Revision as of 03:00, 12 May 2015 by Jamsabot (talk | contribs) (Aesthetic Improvement, added problem)

Problem

Find all functions $f:\mathbb{Q}\rightarrow\mathbb{Q}$ such that\[f(x)+f(t)=f(y)+f(z)\]for all rational numbers $x<y<z<t$ that form an arithmetic progression. ($\mathbb{Q}$ is the set of all rational numbers.)

Solution

According to the given, f(x-a)+f(x+0.5a)=f(x-0.5a)+f(x), where x and a are rational.
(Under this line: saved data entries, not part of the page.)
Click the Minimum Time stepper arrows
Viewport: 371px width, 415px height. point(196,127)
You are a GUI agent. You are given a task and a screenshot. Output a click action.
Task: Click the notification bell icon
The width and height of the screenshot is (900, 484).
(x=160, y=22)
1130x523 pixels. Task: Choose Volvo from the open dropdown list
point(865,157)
Likewise f(x-0.5a)+f(x+a)=f(x+0.5a)+f(x). Hence f(x+a)-f(x)= f(x)-f(x-a), namely 2f(x)=f(x-a)+f(x+a). Let f(0)=C, then consider F(x)=f(x)-C, where F(0)=0, 2F(x)=F(x-a)+F(x+a).
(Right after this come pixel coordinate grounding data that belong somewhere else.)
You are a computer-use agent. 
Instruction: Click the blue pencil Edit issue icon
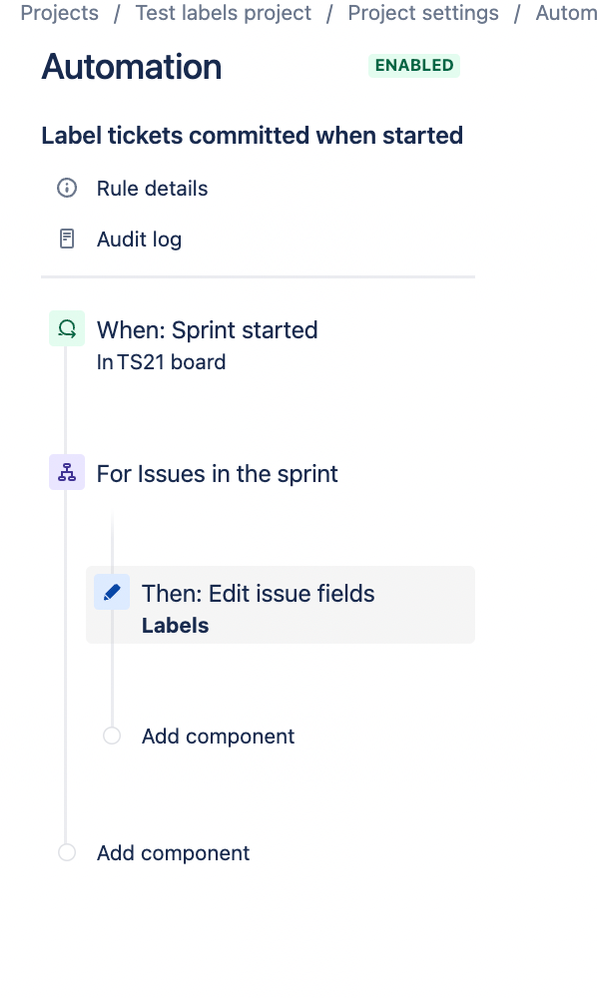point(112,592)
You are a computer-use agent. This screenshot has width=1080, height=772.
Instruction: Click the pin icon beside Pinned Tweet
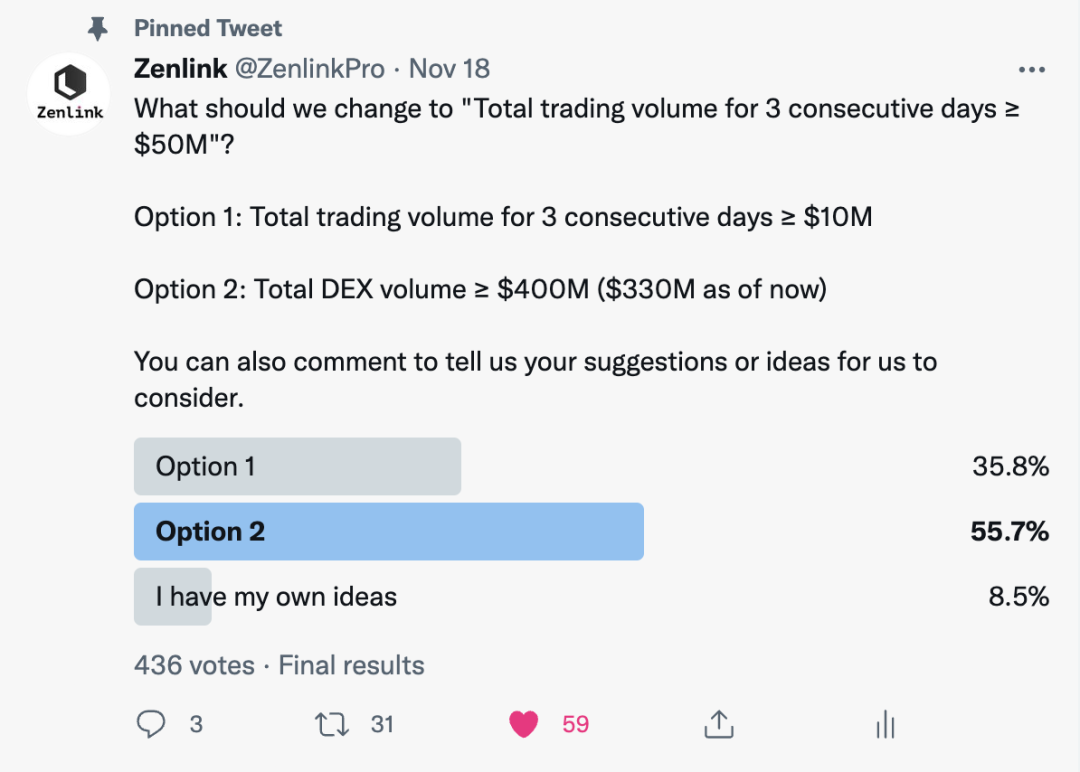point(97,29)
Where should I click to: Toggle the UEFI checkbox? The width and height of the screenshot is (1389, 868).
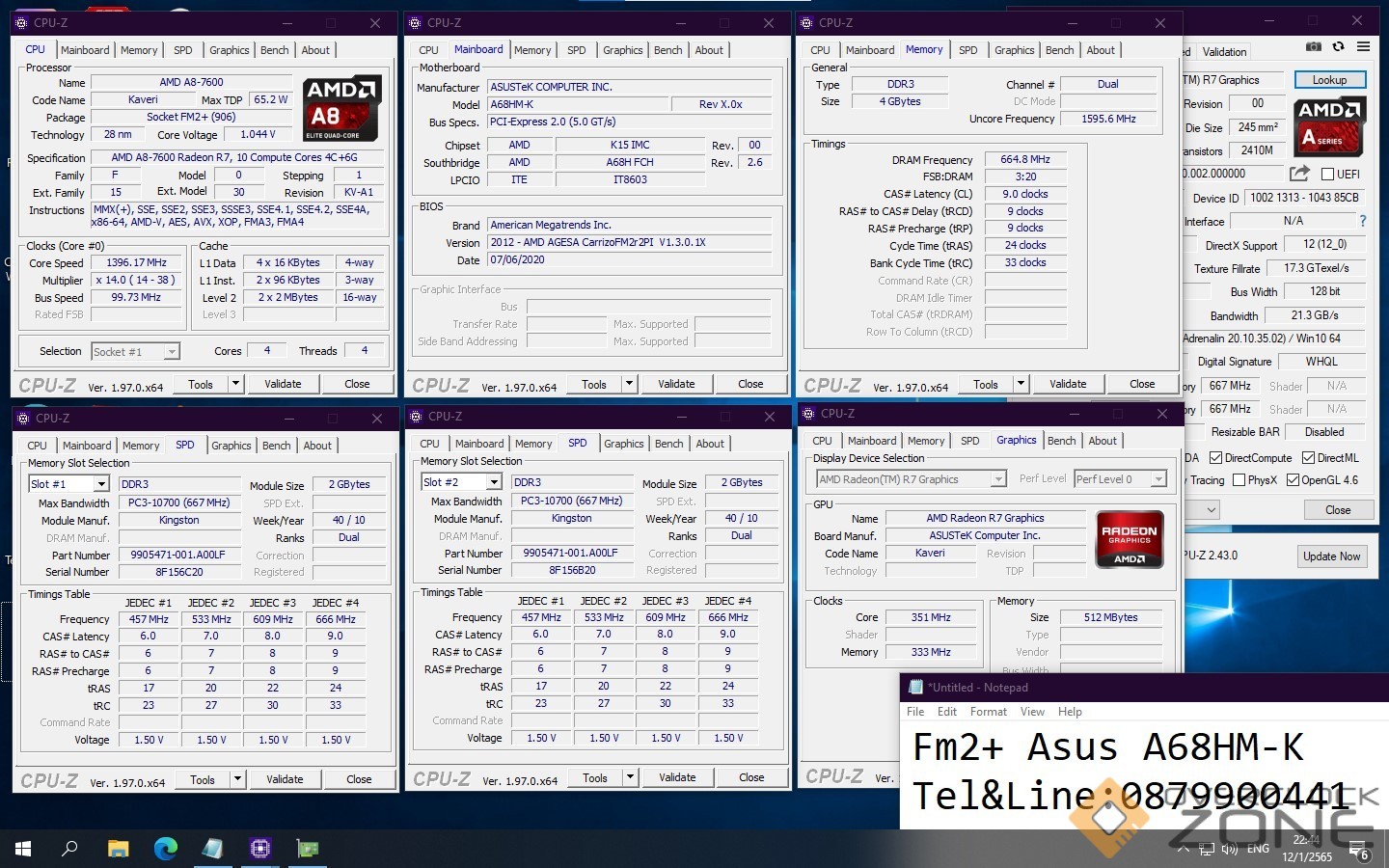point(1327,175)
F(2x)=F(x)+[F(x)-F(0)]=2F(x), F(3x)=F(2x)+[F(2x)-F(x)]=3F(x). Easily, by induction, F(nx)=nF(x) for all integers k. Therefore, for nonzero integer m, (1/m)F(mx)=F(x) , namely F(x/m)=(1/m)F(x) Hence F(n/m)=(n/m)F(1). Let F(1)=k, we obtain F(x)=kx, where k is the slope of the linear functions, and f(x)=kx+C.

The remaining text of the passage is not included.